== EXERCISE DETAILS ==
When you reach the line containing "Given: Collapse the" in the entries below, start writing out each line exactly, and stop after the line containing "Task: Select the Protein row label".

== RECORDS FOR PROCESSING ==
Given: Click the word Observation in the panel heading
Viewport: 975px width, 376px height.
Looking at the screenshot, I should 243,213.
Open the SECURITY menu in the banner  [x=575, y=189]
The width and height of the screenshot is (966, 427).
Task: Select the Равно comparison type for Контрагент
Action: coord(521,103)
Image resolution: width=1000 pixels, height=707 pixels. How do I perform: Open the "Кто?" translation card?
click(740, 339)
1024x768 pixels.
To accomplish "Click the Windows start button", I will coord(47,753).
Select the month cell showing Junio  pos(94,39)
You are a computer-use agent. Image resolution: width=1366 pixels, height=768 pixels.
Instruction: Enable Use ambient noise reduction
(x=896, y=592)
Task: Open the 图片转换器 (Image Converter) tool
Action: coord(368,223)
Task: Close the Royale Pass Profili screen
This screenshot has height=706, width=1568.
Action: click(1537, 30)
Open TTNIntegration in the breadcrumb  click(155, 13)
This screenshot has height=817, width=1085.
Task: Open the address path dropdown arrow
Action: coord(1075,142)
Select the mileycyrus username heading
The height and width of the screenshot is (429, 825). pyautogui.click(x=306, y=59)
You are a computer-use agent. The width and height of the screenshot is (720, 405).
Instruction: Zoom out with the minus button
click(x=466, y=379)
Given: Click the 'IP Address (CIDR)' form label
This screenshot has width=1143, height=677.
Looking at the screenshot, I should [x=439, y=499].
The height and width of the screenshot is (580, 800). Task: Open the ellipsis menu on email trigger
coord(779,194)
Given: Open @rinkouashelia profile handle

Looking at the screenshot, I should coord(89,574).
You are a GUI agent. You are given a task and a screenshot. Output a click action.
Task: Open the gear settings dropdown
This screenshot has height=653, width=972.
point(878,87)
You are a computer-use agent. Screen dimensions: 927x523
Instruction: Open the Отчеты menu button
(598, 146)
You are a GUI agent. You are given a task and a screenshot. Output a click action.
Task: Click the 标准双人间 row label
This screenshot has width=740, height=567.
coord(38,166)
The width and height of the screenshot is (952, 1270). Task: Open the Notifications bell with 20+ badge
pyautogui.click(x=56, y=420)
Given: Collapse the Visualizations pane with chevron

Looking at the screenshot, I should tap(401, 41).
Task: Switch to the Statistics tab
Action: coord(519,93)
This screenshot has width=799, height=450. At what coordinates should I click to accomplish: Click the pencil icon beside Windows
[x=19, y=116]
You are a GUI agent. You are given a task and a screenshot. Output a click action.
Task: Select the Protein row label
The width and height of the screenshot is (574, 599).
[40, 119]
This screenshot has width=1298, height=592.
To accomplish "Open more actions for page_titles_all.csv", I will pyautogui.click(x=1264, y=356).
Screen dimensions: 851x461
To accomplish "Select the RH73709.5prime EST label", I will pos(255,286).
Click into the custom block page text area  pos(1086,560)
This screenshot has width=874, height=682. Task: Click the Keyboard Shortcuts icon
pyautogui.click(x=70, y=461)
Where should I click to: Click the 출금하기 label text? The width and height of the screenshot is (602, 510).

== THE ANSWER ==
Given: Collapse the Visualizations pane with chevron

Looking at the screenshot, I should tap(401, 41).
Task: Switch to the Statistics tab
Action: coord(519,93)
This screenshot has width=799, height=450. At what coordinates should I click to accomplish: Click the pencil icon beside Windows
[x=19, y=116]
You are a GUI agent. You are given a task and a screenshot. Output a click action.
Task: Select the Protein row label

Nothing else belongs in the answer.